§ WHAT IS EXPECTED
The material below holds pictures; leave them out, and copy exactly, and only, the lines from the one with "The height and" through the last.

Top of RECORD SET

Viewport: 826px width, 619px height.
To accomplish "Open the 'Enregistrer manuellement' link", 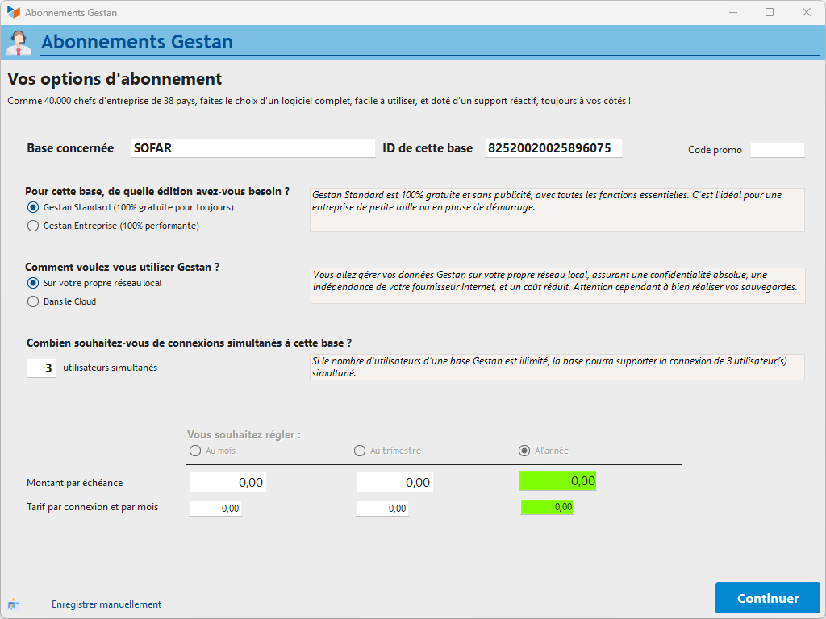I will [x=106, y=604].
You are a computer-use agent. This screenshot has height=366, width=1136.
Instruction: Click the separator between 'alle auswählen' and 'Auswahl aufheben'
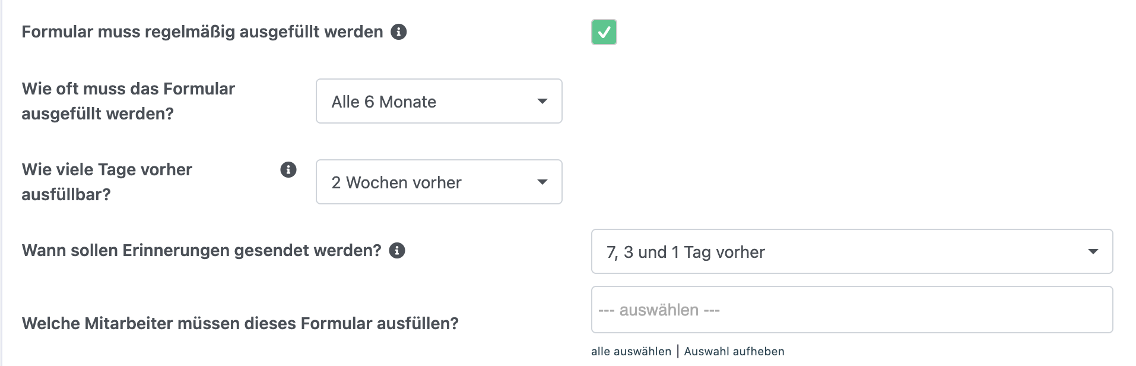tap(678, 352)
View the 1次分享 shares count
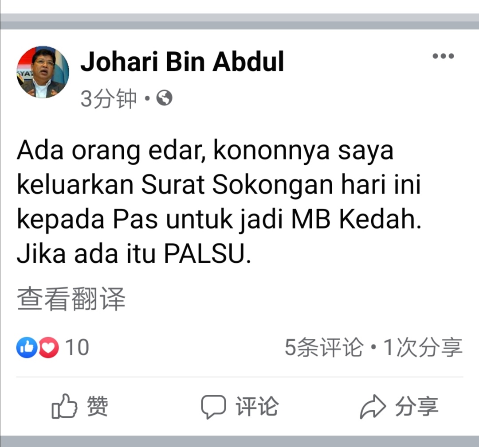The width and height of the screenshot is (479, 447). 423,347
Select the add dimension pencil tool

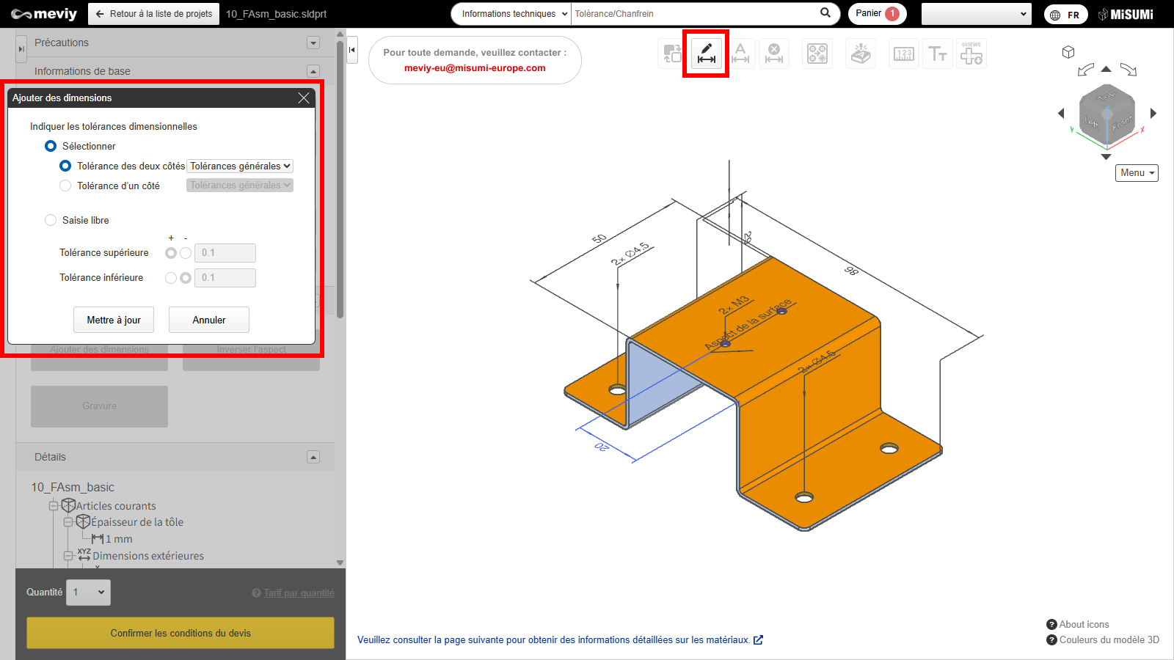706,54
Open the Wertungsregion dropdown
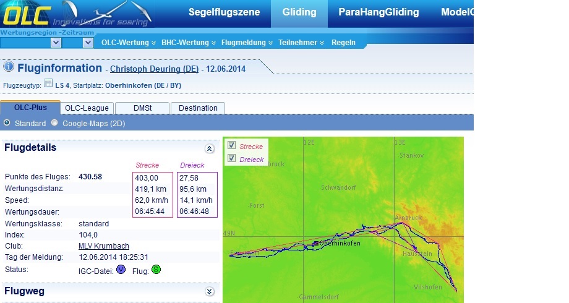Viewport: 569px width, 303px height. click(56, 43)
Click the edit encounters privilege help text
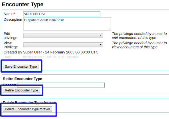169x119 pixels. click(139, 36)
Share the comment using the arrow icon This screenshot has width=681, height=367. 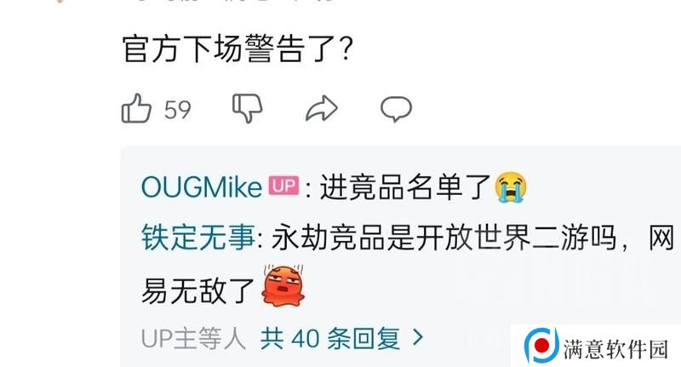(x=322, y=109)
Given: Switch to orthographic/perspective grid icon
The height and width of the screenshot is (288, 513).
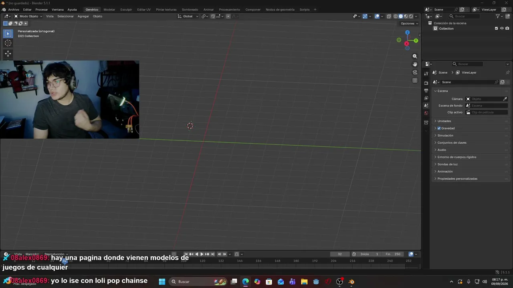Looking at the screenshot, I should (415, 80).
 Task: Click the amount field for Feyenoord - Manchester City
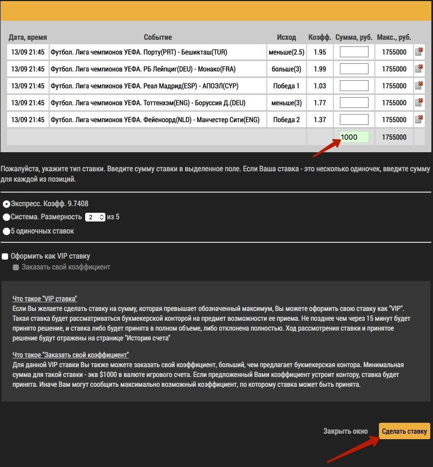point(354,119)
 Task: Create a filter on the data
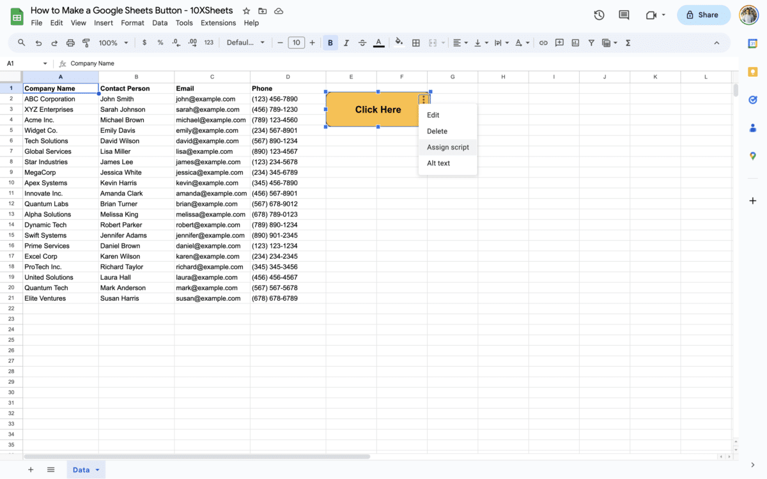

Bottom of RECORD SET

§ EXERCISE SOLUTION
The height and width of the screenshot is (288, 513).
Looking at the screenshot, I should (415, 80).
 Task: Click the amount field for Feyenoord - Manchester City
point(354,119)
 Task: Create a filter on the data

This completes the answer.